On Thu, Aug 6, 2015 at 1:15 PM, Andrew Trick <atrick at apple.com> wrote:
>
>> On Aug 5, 2015, at 6:35 PM, Xinliang David Li <davidxl at google.com> wrote:
>>
>> I'd like to summarize my proposal (interfaces) so we are on the same
>> page.  I have also checked  the client usages of the MachineCFG update
>> APIs, and found many potential problems. There are no evidences to
>> show that using fixed point representation for branch probability will
>> be a problem when successor edge is removed.
>>
>> Proposal summary:
>> ===============
>>
>> 1. For BranchProbabilityInfo class
>>
>> 1) Keep getEdgeProbablity(..) interface as it is
>> 2) Make getEdgeWeight(..) interfaces simply a wrapper using 1);
>> deprecate its usage in the longer term
>> 3) Remove setEdgeWeight interface
>> 4) Add a new interface: SetEdgeProbability(..., const BranchProbability& prob);
>>
>> (Note this proposal does not cover how BranchProbabilty representation
>> should be changed or not).
>>
>> 2. For MachineBranchProbabilityInfo class
>>
>> 1) Keep getEdgeProbability interface
>> 2) make getEdgeWeight a wrapper to 1) and deprecate them in the future
>> 3) Remove getSumForBlock() interface.

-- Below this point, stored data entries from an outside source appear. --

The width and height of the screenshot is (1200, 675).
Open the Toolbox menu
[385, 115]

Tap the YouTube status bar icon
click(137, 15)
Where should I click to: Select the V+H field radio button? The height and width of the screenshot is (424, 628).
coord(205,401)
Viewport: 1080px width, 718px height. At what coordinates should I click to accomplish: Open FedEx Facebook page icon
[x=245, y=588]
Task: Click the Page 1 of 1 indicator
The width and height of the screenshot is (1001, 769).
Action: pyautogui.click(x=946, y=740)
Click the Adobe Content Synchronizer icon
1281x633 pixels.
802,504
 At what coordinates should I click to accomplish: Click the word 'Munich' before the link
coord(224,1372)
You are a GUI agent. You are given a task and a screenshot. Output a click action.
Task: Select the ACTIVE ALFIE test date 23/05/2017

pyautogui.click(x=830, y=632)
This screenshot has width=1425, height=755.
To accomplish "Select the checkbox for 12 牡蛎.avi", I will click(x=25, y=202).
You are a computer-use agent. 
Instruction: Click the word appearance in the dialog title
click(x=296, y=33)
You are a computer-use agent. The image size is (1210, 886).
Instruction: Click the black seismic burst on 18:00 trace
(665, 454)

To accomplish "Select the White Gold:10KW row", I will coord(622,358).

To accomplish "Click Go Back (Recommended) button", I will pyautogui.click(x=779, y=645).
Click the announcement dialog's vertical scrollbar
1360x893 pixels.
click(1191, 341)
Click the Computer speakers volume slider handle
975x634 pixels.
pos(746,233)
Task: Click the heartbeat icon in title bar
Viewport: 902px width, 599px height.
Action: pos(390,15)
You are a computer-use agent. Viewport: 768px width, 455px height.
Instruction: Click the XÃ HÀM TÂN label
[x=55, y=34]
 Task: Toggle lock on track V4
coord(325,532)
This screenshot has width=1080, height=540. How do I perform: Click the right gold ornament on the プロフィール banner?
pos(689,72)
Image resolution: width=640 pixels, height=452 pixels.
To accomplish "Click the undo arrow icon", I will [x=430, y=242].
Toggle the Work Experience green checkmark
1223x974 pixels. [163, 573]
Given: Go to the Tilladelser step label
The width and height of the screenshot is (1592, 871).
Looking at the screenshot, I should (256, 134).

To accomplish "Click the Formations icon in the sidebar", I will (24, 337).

No need to keep this interface
>> in order to 'recalculate' branch probability on the fly.
>
> I never thought branch "weight" should be exposed. The first comment in BranchProbabilityInfo.cpp is "Weights are for internal use only."

I see. I guess the reason it got exposed is due to the slowness of
computing probability the way it is represented today.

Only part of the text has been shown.